「ドラッグロス」、2023年の医薬品産業における流行語大賞であったと言ってよかろう。最近では、医療用医薬品だけでなく一般用医薬品(OTC)でさえ、海外で市販薬として買える薬が日本では買えないことを「OTCラグ」と呼んでいるそうだ。処方薬のOTCへの転換が進まないのは、OTC業界の開発力の問題ではないが、医療用医薬品のドラッグロスは、おしなべて日本企業の開発力低下が原因である。
新薬開発については、ドラッグロスの原因の1つに薬価制度の問題が指摘されている。確かに、新薬の公定償還価格が折り合わずに上市されないことは諸外国でも起きている。しかし、日本製薬企業の開発力が落ちていることは薬価制度とは直接の関係はない。1990年代以降、バイオ医薬品をはじめとしたモダリティ多様化と相まって進歩する病態解明技術の革新に多くの日本企業がついていけなかったことが、現在の新薬開発力の低下につながっている。わが国で上市された新薬のうち、新規のモダリティの大半は海外企業の製品であるし、特に市場での伸び率が著しいバイオ医薬品も海外製、話題のアルツハイマーの抗体医薬も製造は海外である。画期的新薬、新規モダリティ開発を海外に依存している状況でのドラッグロスは重要な懸念事項である。

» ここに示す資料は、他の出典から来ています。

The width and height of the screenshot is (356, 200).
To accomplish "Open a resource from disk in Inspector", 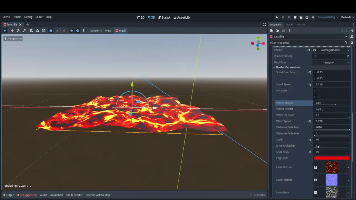I will [x=277, y=31].
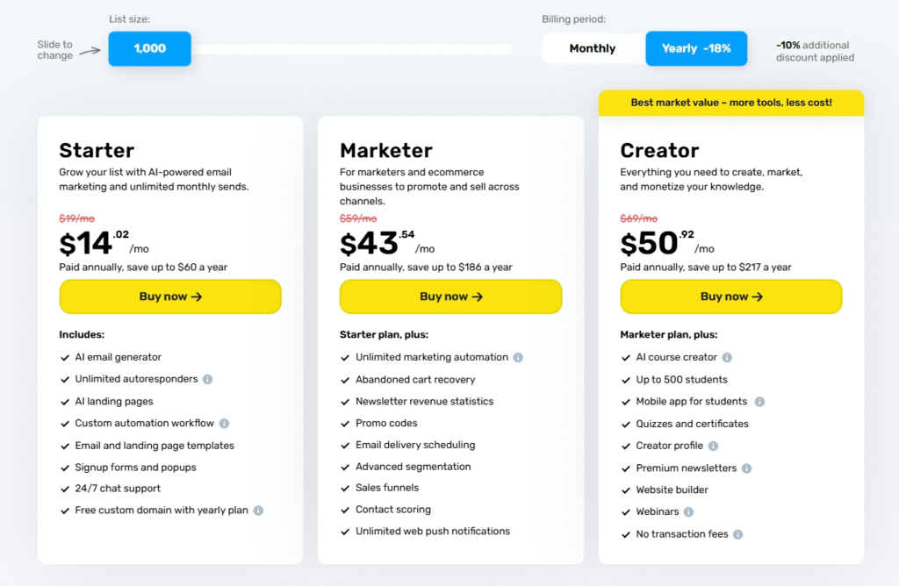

バイオ医薬品開発の立ち遅れは、バイオシミラーでさらに顕著であり、「バイオシミラーロス」と呼ぶべきである。バイオ医薬品開発力のないわが国では、高度な製造技術が要求されるバイオシミラーを独自に開発できる企業もきわめて限定的である。「薬剤費亡国論」とまで騒がれた免疫チェックポイント阻害薬のバイオシミラーも、世界的には2030年前後に上市される予定で、日本以外でのグローバル開発が進んでいる。わが国でバイオシミラーが開発・製造できないことは、バイオシミラーにより薬剤費が節約できても、実際には、海外に巨額の医療財源が流出することに気づくべきである。
ジェネリック医薬品市場は、海外ジェネリック企業は儲かる製品のみを残し、撤退同然である。では、ジェネリック産業は国内での空洞化は進んでいないのか。ジェネリックも、原料・原薬の多くは海外、特に価格の安い中国、インドへの依存が問題視されている通りで、実態は海外依存産業である。問題は、新薬が分子標的薬など製造技術も高度化が求められる中で、それらの特許が切れたあとのジェネリック開発に日本のジェネリック産業がついていけるのかという点である。米国FDAは、公衆衛生上の重要な戦略として世界で初めての「first generic」の開発支援を行っている。欧州も、本稿でもしばしば紹介している欧州医薬品戦略(pharmaceutical strategy for Europe)に示されるように、新規ジェネリックのアクセス促進が重要な産業政策、公衆衛生戦略の1つになっている。
不祥事に端を発して製造力だけに注目したわが国のジェネリックの産業政策には、真の将来を見据えた議論が欠けており、将来的に「見えないジェネリックロス」も懸念される。新薬からバイオシミラー、低分子ジェネリックに至るまで、わが国における医薬品開発力強化のための戦略の見直しが重要である。